What to produce: Please output exactly the lines from the one containing "You are a computer-use" through the end of the records below, leaving out any pictures.

Records shown:
▼

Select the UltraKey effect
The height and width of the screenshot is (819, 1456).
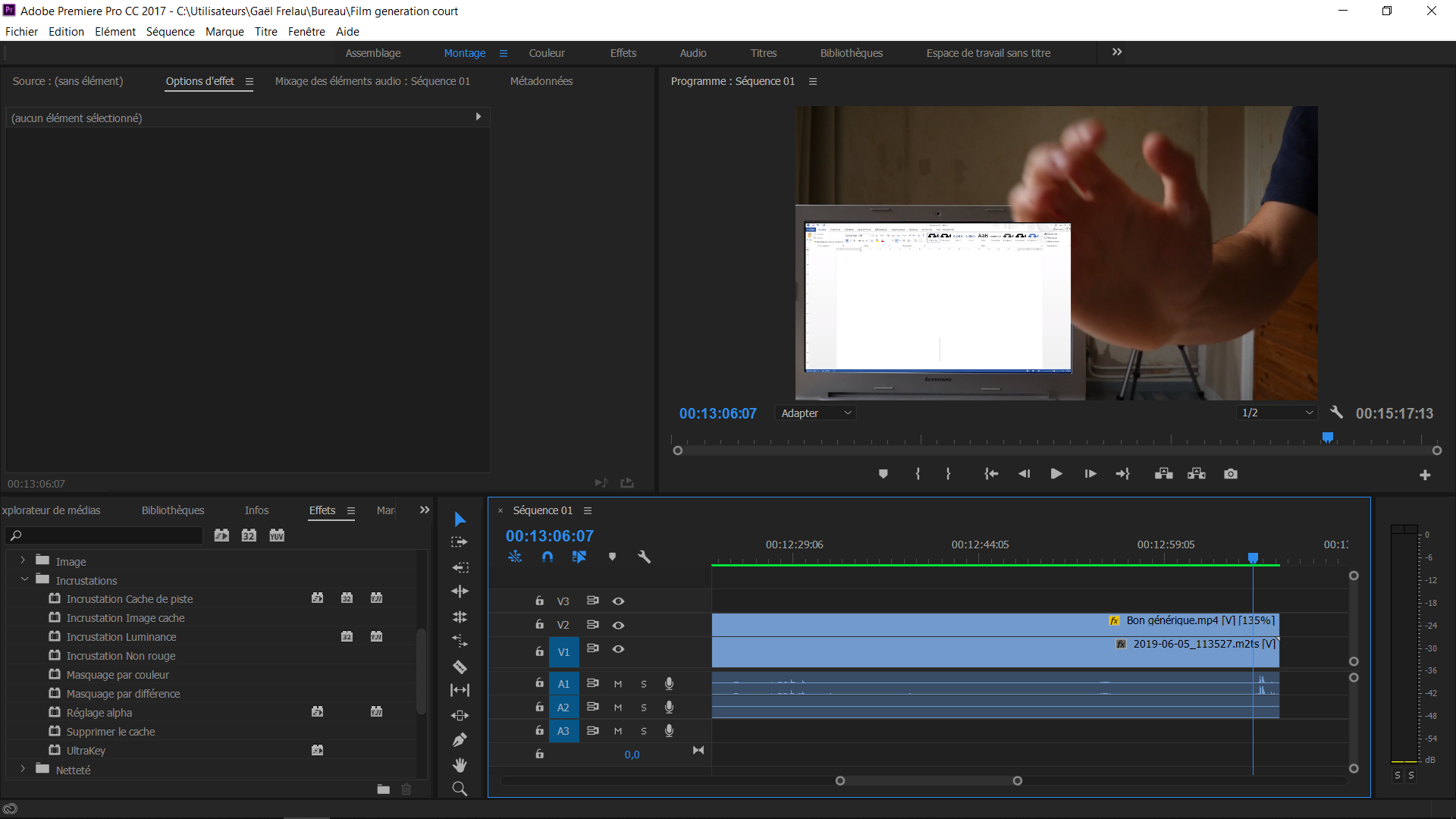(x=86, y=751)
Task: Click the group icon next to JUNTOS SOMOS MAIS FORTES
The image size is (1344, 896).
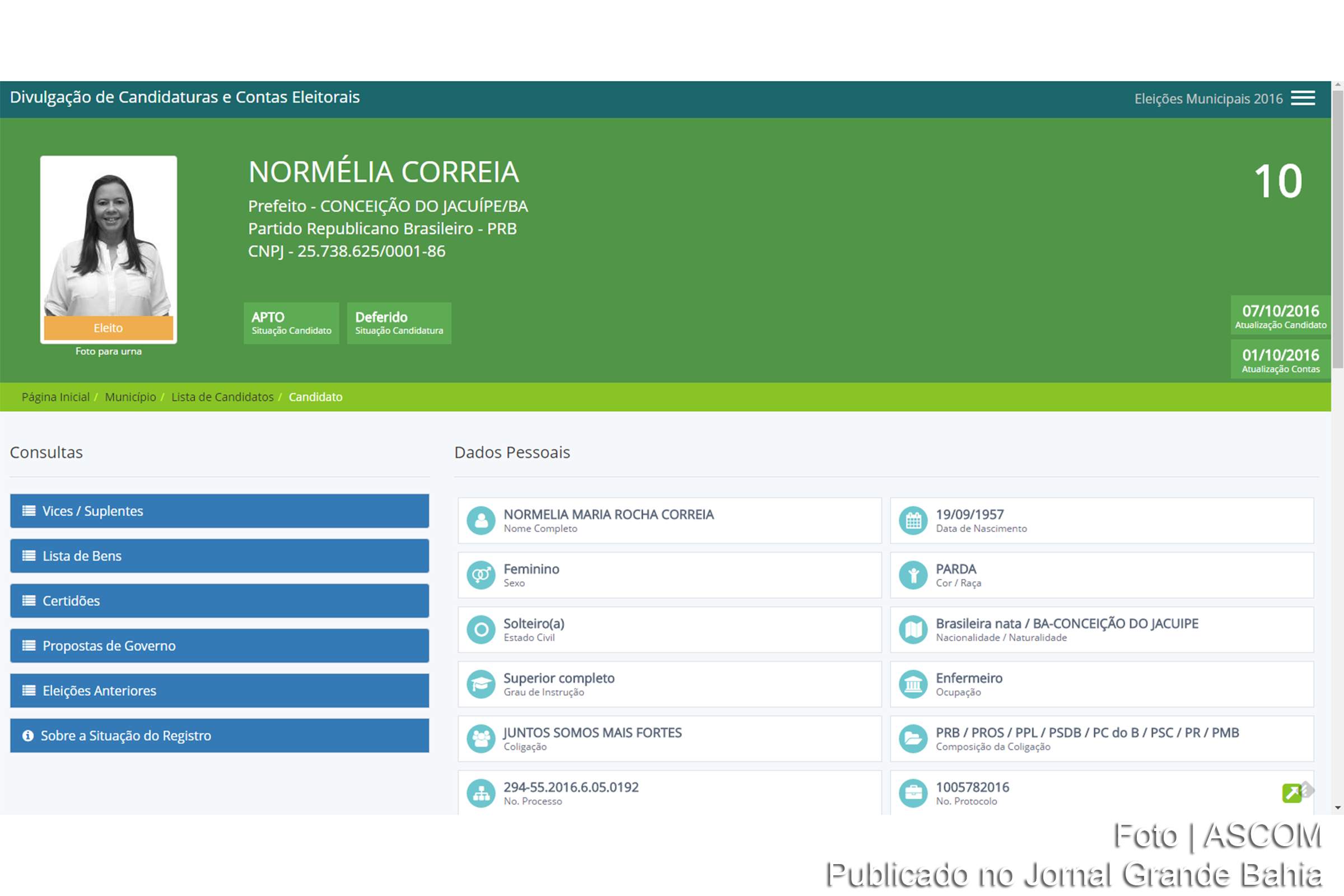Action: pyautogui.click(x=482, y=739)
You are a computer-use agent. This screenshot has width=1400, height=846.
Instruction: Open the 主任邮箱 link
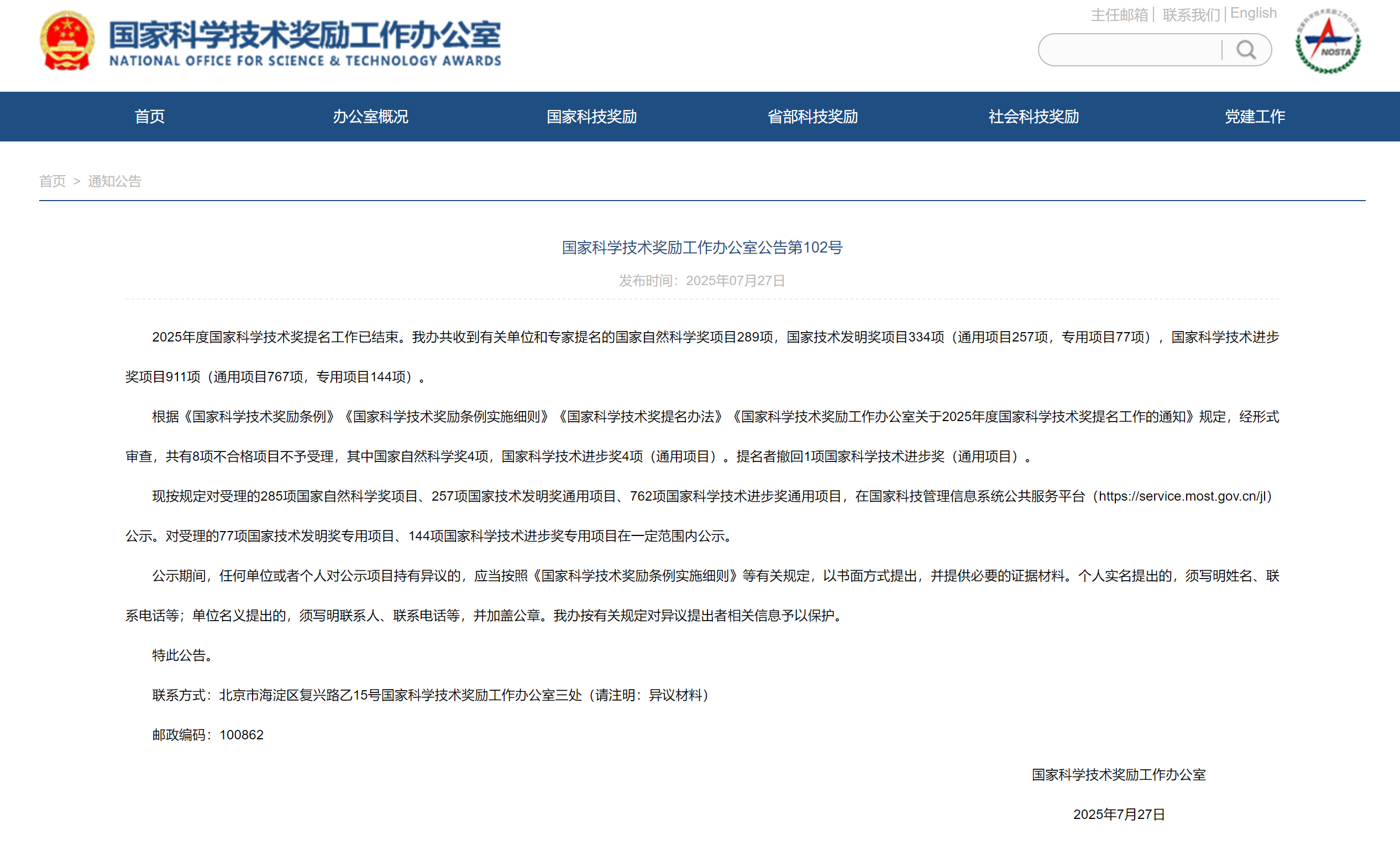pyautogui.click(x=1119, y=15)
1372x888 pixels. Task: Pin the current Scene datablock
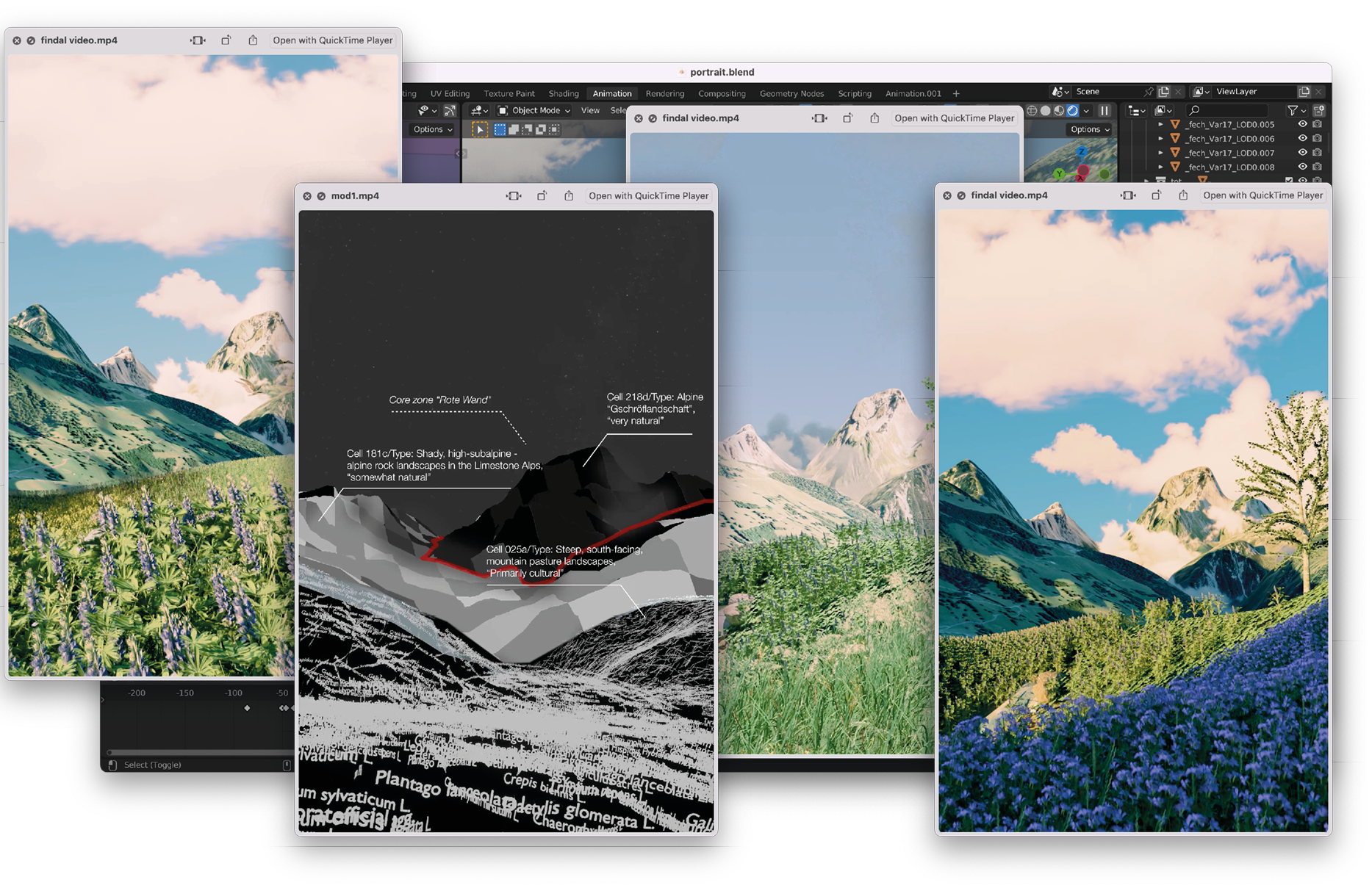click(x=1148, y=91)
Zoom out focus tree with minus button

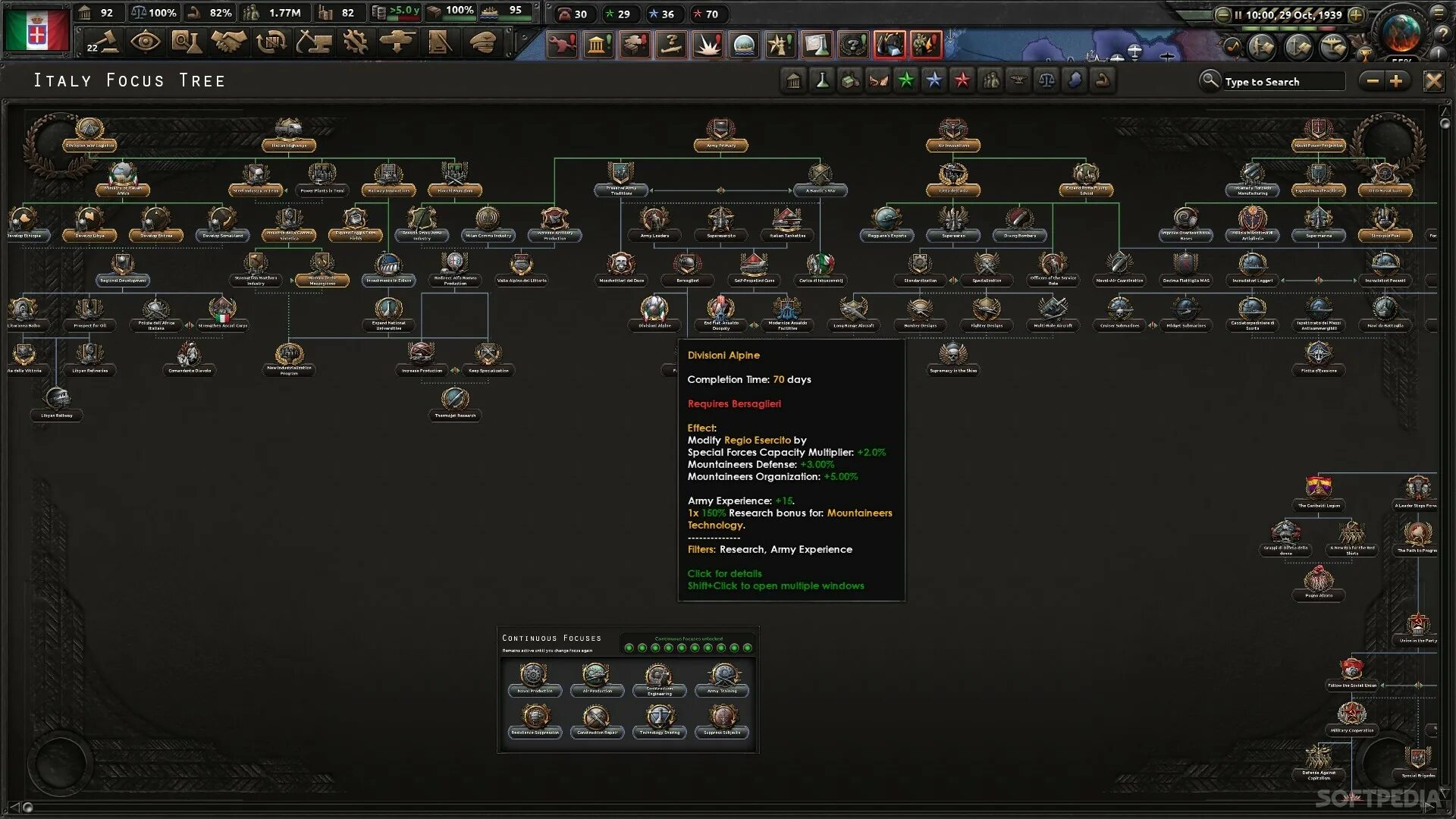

▲

Written solution:
You are a computer-use agent. This screenshot has width=1400, height=846.
Instruction: Open the 主任邮箱 link
pyautogui.click(x=1119, y=15)
1372x888 pixels. Task: Pin the current Scene datablock
click(x=1148, y=91)
Zoom out focus tree with minus button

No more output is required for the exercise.